In step S47, the display control unit 105 causes the software menu 401 to be displayed in the display area of the display 220 near the hard key 221. The software menu display operation then ends.

Procedure of Software Menu Execution Operation in IWB

FIG. 18 is a flowchart illustrating an example of the procedure of a software menu execution operation in the IWB according to the second embodiment. With reference to FIG. 18, the procedure of the software menu execution operation in the IWB 10a according to the present embodiment will be described. Note that the description will be given on the assumption that the software menu 401 corresponding to the hard key 221 is already displayed on the display 220.

Processing of steps S51 to S55 is substantially the same as the processing of steps S21 to S25 illustrated in FIG. 14 described above, respectively. When the pointed position is at the button of the software menu 401 (step S55: Yes), the process proceeds to step S56. When the pointed position is not at the button (step S55: No), the process returns to step S51.

In step S56, the display condition determination unit 107 of the IWB 10a determines whether the pointed position pointed to by the pointing object 30 and detected by the pointed position detection unit 103 is at the button of the software menu 401 for a predetermined period (e.g., 2 seconds) or longer. When the pointed position is at the button of the software menu 401 for the predetermined period or longer (step S56: Yes), the process proceeds to step S57. When the pointed position is not at the button of the software menu 401 for the predetermined period or longer (step S56: No), the process returns to step S51 and the function corresponding to the button is not executed.

In step S57, when the display condition determination unit 107 determines that the pointed position is at the button of the software menu 401 for the predetermined period or longer, the IWB 10a regards the button of the software menu 401 as being pressed (selected) and executes the function of a button of the hard key 221 corresponding to the button of the software menu 401. Note that the content of the function executed in response to deemed pressing (selection) of the button located at the pointed position is not limited. The software menu execution operation then ends.

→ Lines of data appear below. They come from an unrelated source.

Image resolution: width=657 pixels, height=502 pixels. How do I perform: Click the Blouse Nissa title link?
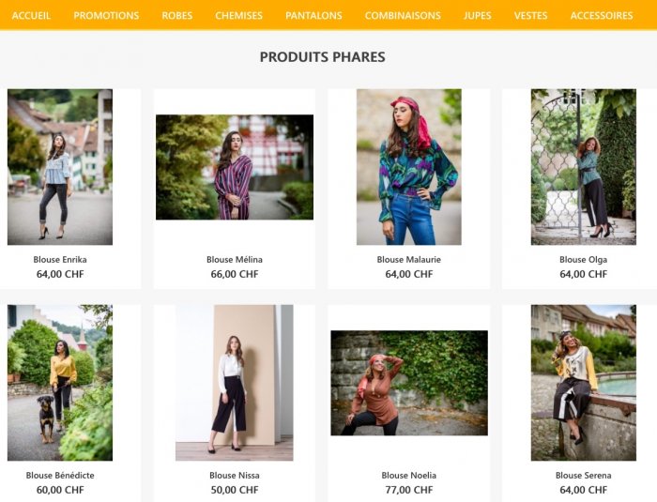235,476
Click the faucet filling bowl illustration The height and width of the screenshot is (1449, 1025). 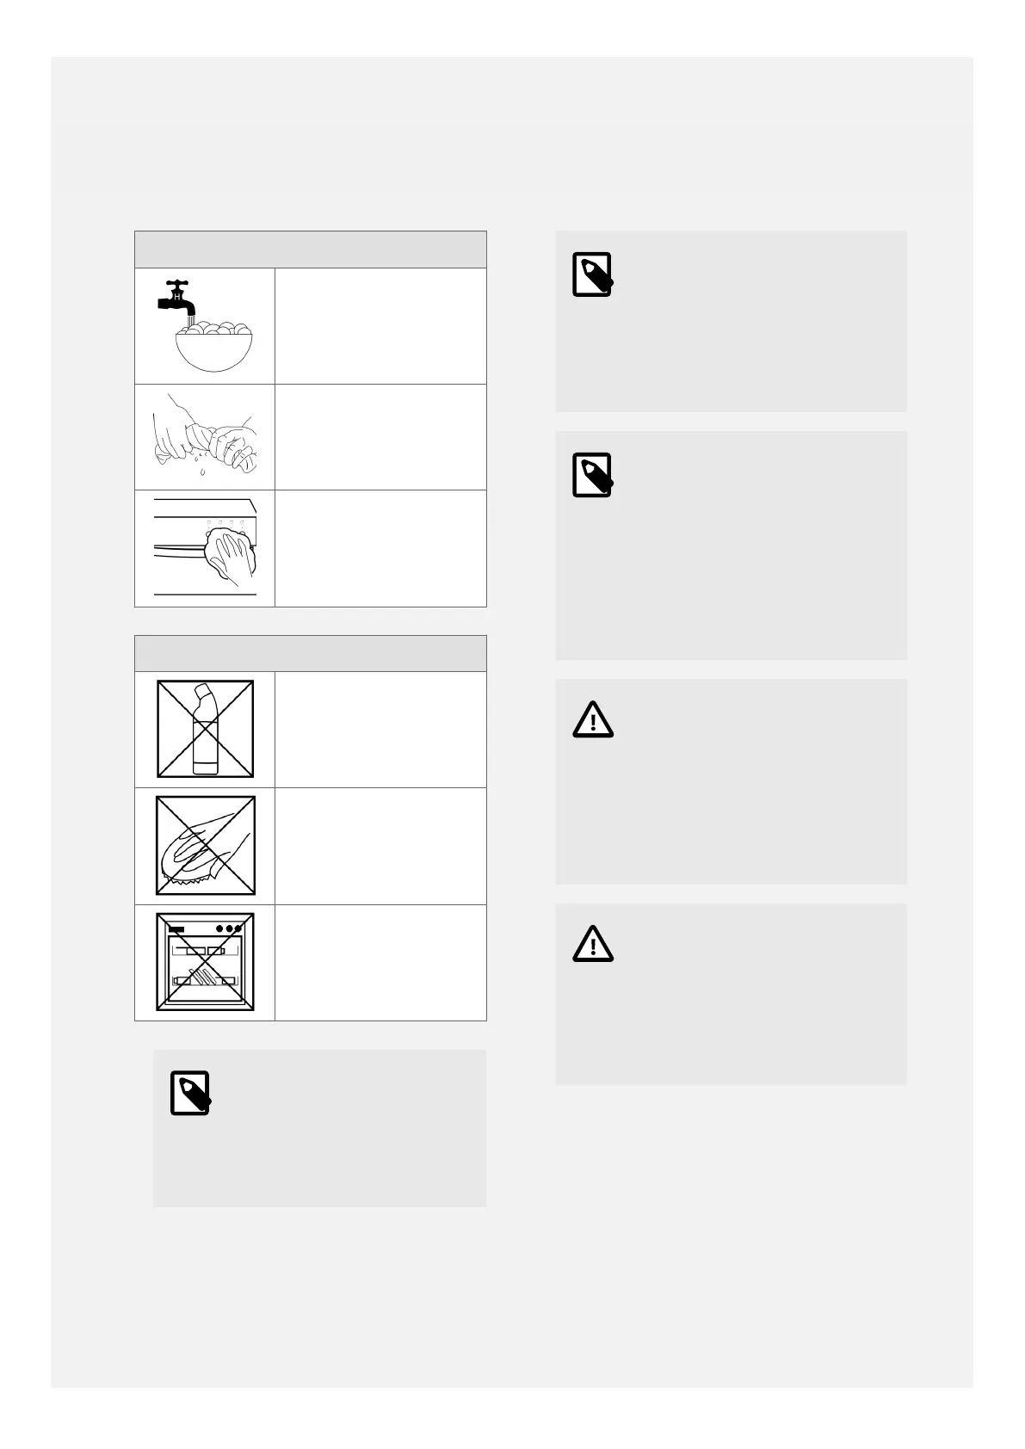[x=205, y=326]
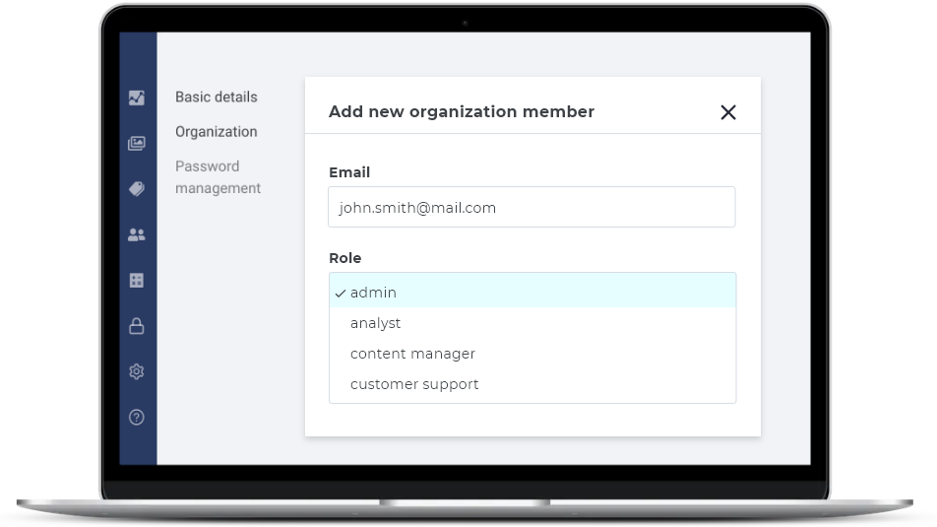Select customer support role option
The width and height of the screenshot is (937, 527).
(x=414, y=384)
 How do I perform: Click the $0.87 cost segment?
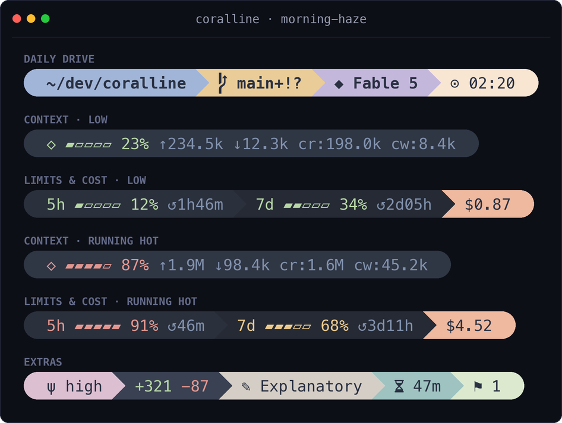tap(488, 204)
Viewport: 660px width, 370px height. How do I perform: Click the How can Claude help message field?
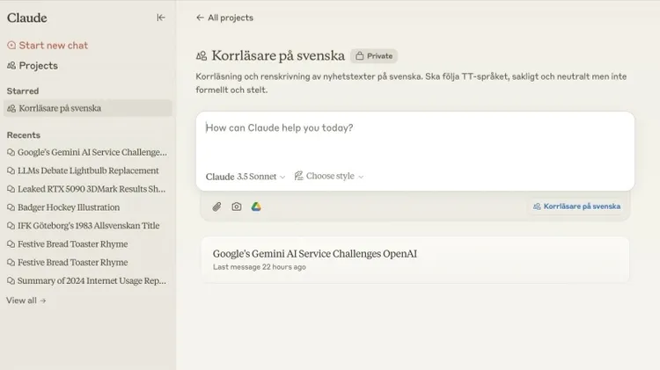tap(415, 140)
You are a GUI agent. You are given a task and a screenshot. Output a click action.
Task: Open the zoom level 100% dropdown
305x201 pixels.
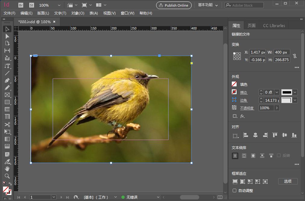(59, 5)
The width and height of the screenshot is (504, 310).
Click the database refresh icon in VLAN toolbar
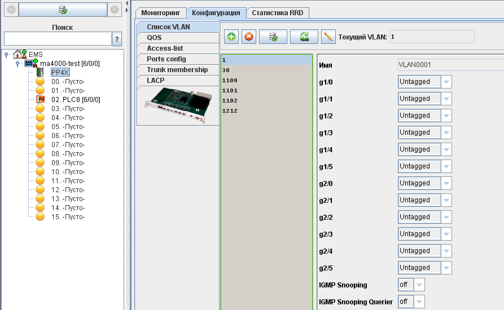coord(273,37)
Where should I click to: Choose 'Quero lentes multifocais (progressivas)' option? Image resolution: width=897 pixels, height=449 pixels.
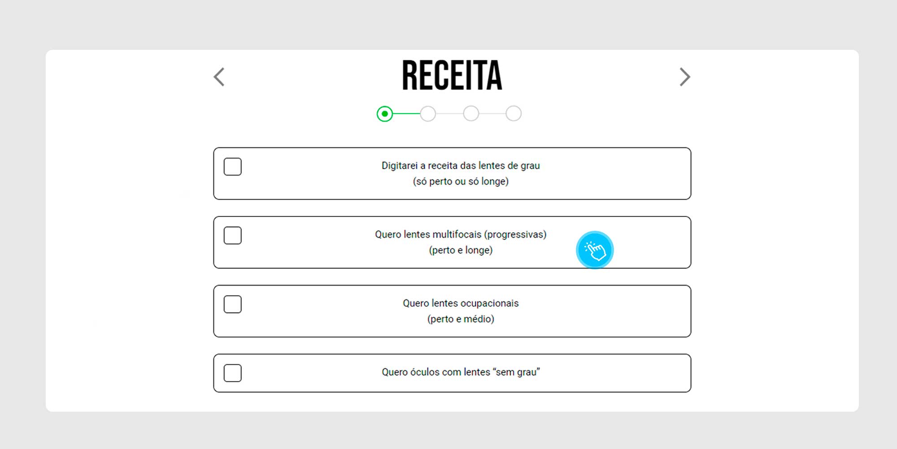coord(452,242)
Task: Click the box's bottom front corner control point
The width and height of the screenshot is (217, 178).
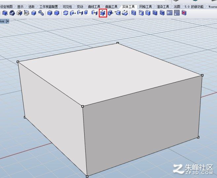Action: [87, 176]
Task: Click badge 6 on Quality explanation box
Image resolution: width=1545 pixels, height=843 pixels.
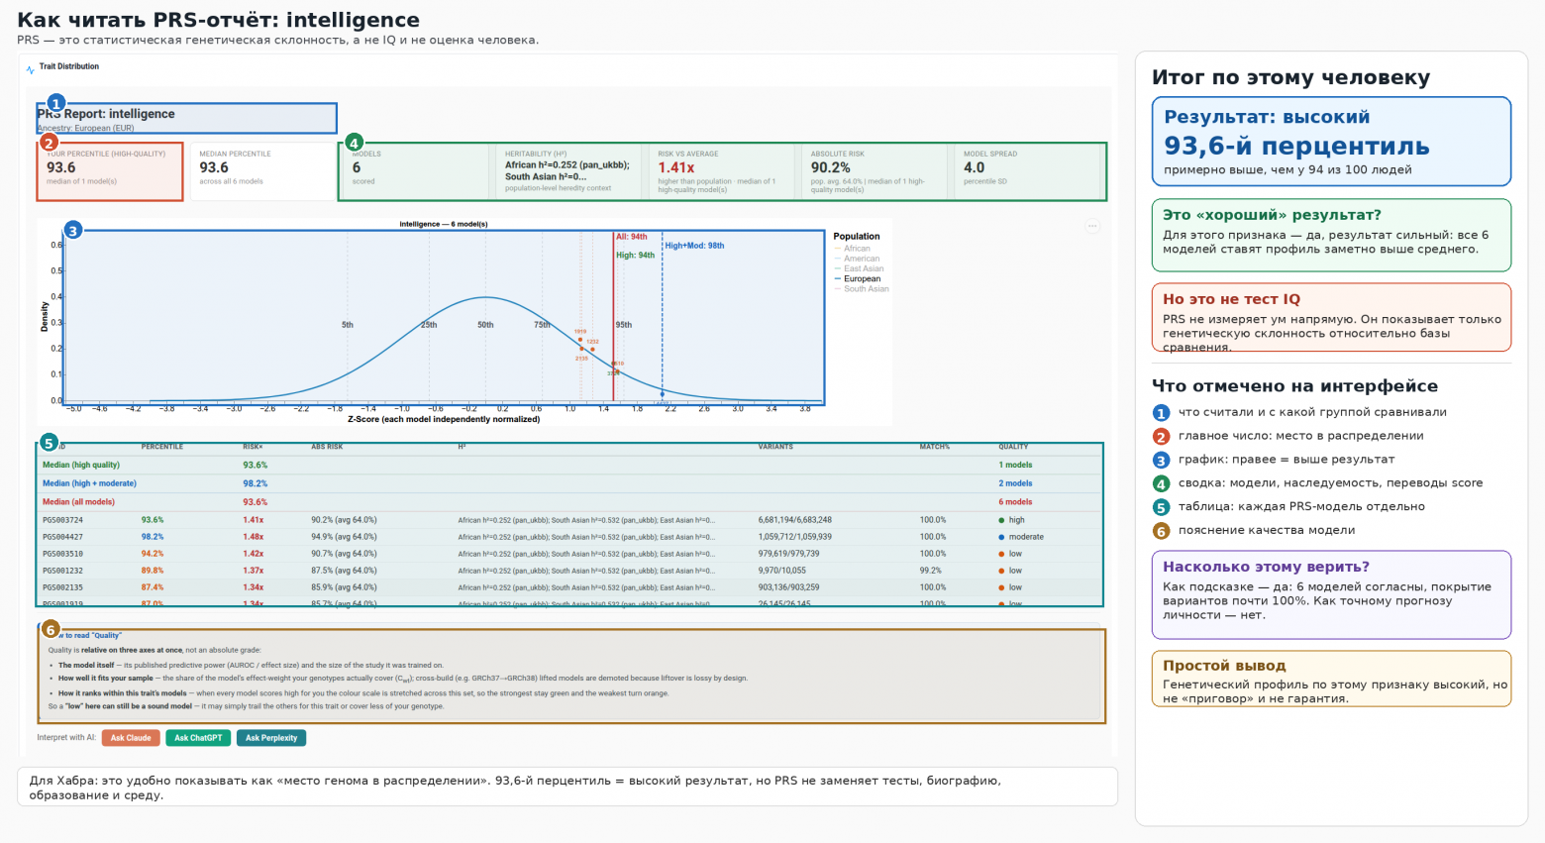Action: pos(51,629)
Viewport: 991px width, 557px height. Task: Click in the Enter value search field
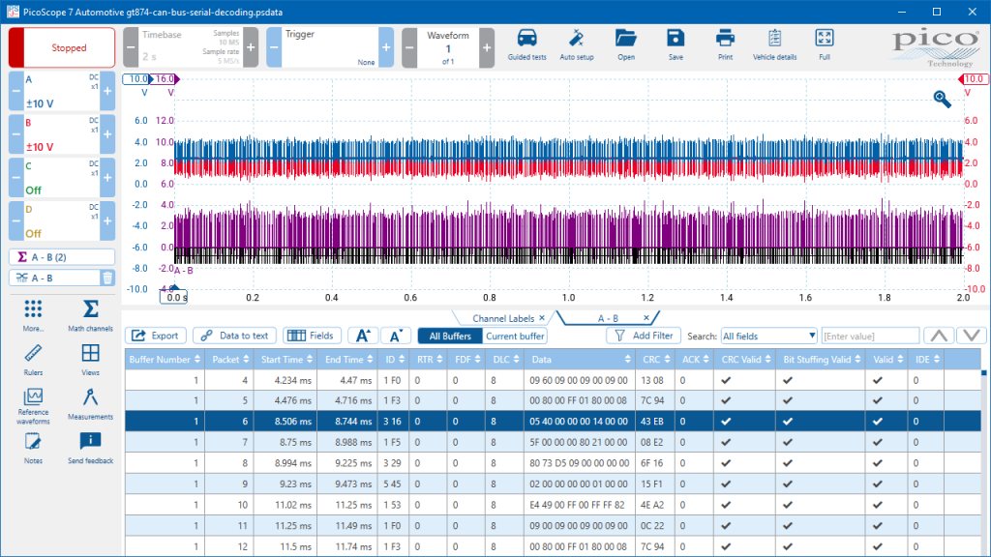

As described above, in the IWB 10a according to the present embodiment, the display condition determination unit 107 determines whether the pointed position is in the area of the hard key 221 for a predetermined period or longer. The display control unit 105 causes the software menu 401 to be displayed on the display 220 when the display condition determination unit 107 determines that the pointed position is in the area of the hard key 221 for the predetermined period or longer. The display condition determination unit 107 determines whether the pointed position is at a button of the software menu 401 for a predetermined period or longer. The IWB 10a executes the function of a button of the hard key 221 corresponding to the button of the software menu 401 when the display condition determination unit 107 determines that the pointed position is at the button of the software menu 401 for the predetermined period or longer. This provides the same advantageous effects as those of the first embodiment described above and enables unintended power off of the display 220 and unintended display of the software menu 401 to be avoided.

Third Embodiment

An IWB according to a third embodiment will be described mainly about differences from the IWB 10 according to the first embodiment. The present embodiment describes an operation to be performed in response to a specific gesture.

Hardware Configuration of IWB

FIG. 19 is a diagram illustrating an example of a hardware configuration of the IWB according to the third embodiment. The hardware configuration of an IWB 10b according to the present embodiment will be described with reference to FIG. 19.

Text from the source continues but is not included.